Son deberes del voluntario social:

  1. Cumplir los compromisos adquiridos con la Entidad de la que forma parte.

  2. Guardar la confidencialidad de la información recibida y conocida en el desarrollo de su actividad voluntaria.

  3. Realizar la acción voluntaria conforme a los principios recogidos en el artículo 3 de la presente Ley.

  4. Aceptar los objetivos de la Entidad en la que se halla inscrito y ser respetuoso con ella.

  5. Respetar a la persona o al grupo de personas hacia quienes dirige su actividad.

Artículo 9. Obligaciones de las Entidades colaboradoras en voluntariado social.

Las Entidades privadas y las Administraciones Públicas, en su caso, están obligadas respecto a los voluntarios a:

  1. Cumplir los compromisos adquiridos con los mismos.

  2. Cubrir los gastos derivados de la prestación del servicio o los generados con ocasión del mismo.

  3. Dotarles de los medios adecuados para el cumplimiento de sus funciones.
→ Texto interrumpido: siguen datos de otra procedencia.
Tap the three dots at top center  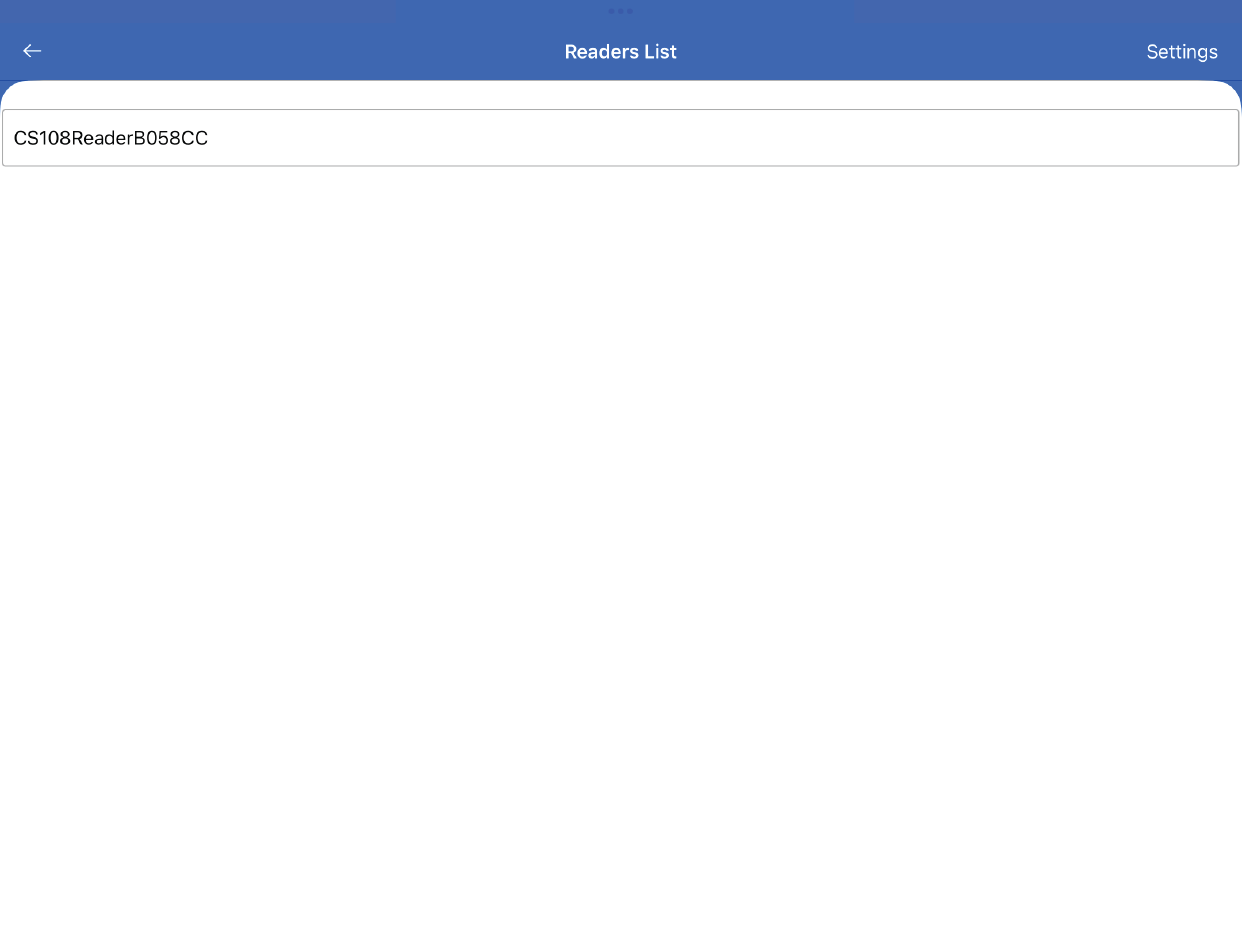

  4. Garantizar unas condiciones higiénicas, sanitarias y de seguridad equivalentes a las establecidas en la normativa sectorial para el personal remunerado que cumpla funciones similares.
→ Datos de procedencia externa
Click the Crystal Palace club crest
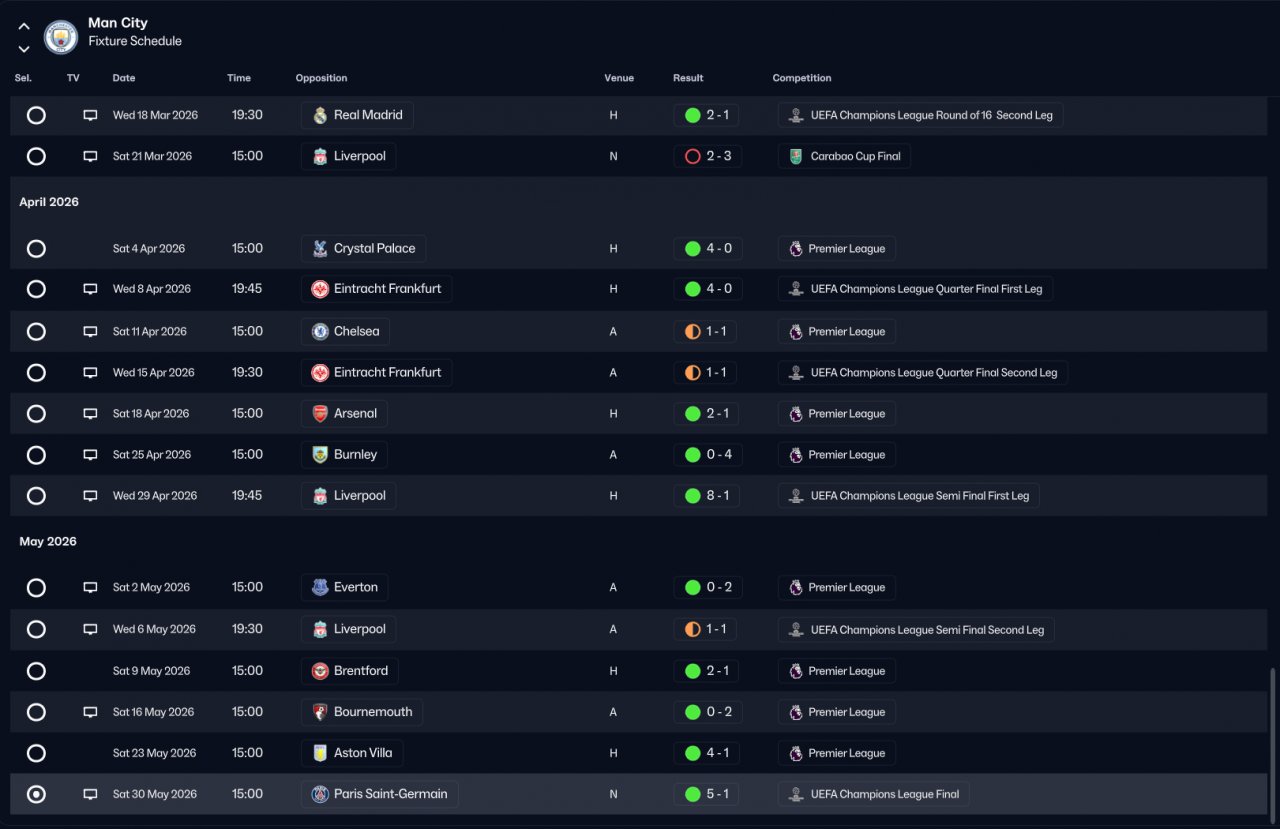The image size is (1280, 829). [x=320, y=249]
  5. Suscribir una póliza de seguros que cubra los daños a los propios voluntarios y a terceros producidos en el ejercicio de la actuación encomendada a éstos, o con ocasión de la misma.
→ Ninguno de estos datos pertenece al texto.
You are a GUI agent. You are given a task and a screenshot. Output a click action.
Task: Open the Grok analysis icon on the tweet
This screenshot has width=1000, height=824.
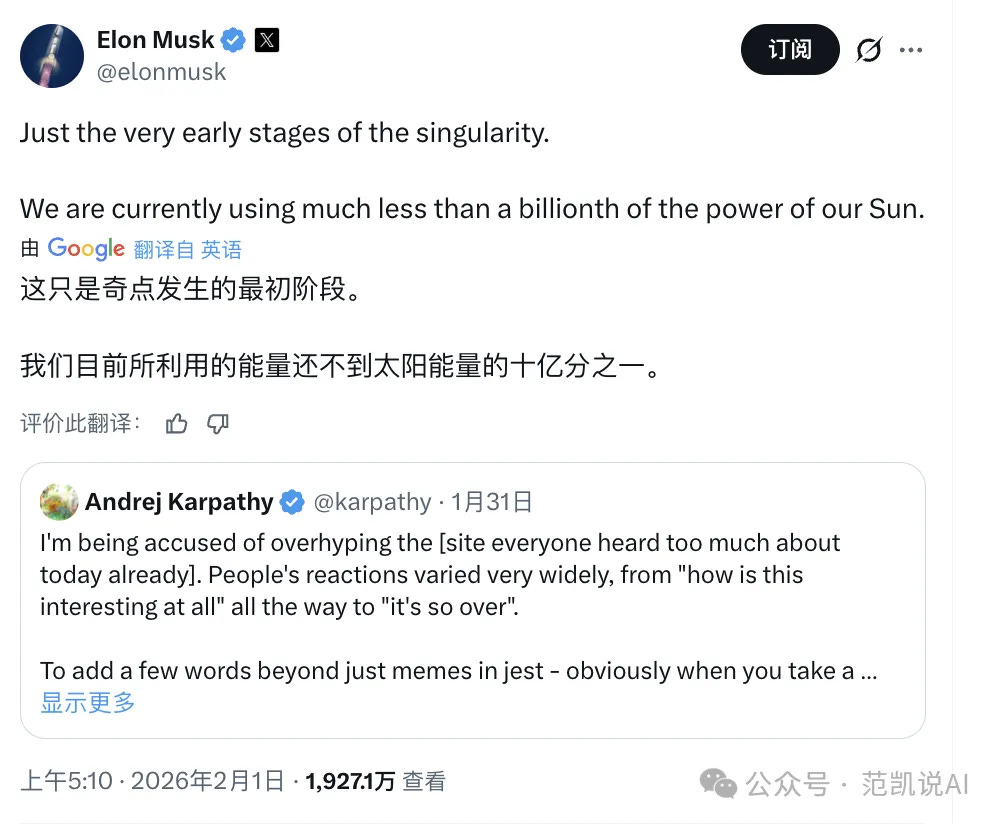coord(869,49)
  6. Dotar a los voluntarios de la credencial identificativa cuando ocasionalmente la soliciten.

  7. Dar a los voluntarios, en su actividad, la cobertura técnica que sería adecuada para los profesionales de la acción social.

  8. Establecer los mecanismos de participación de los voluntarios en el diseño y evaluación de los programas en que intervengan.

  9. Dar al voluntario la formación e información adecuadas para el ejercicio de la tarea que se le va a encomendar.

Artículo 10. Acuerdo de incorporación.

La integración del voluntario en un determinado programa o proyecto se formalizará mediante acuerdo con la Entidad colaboradora de voluntariado social que exprese con claridad las siguientes especificaciones:

  1. El conjunto de derechos y deberes que corresponden a ambas partes, que habrá de respetar, en cualquier caso, lo dispuesto en la presente Ley.

  2. El contenido de la función que se compromete a realizar el voluntario.

  3. El proceso de formación que se requiera para el cumplimiento de sus funciones.

  4. El responsable del proyecto en que colabora el voluntario.

  5. Las causas y formas de desvinculación por cualquiera de las partes de los compromisos adquiridos.

  6. Los fines y objetivos de la Entidad en la que se integra.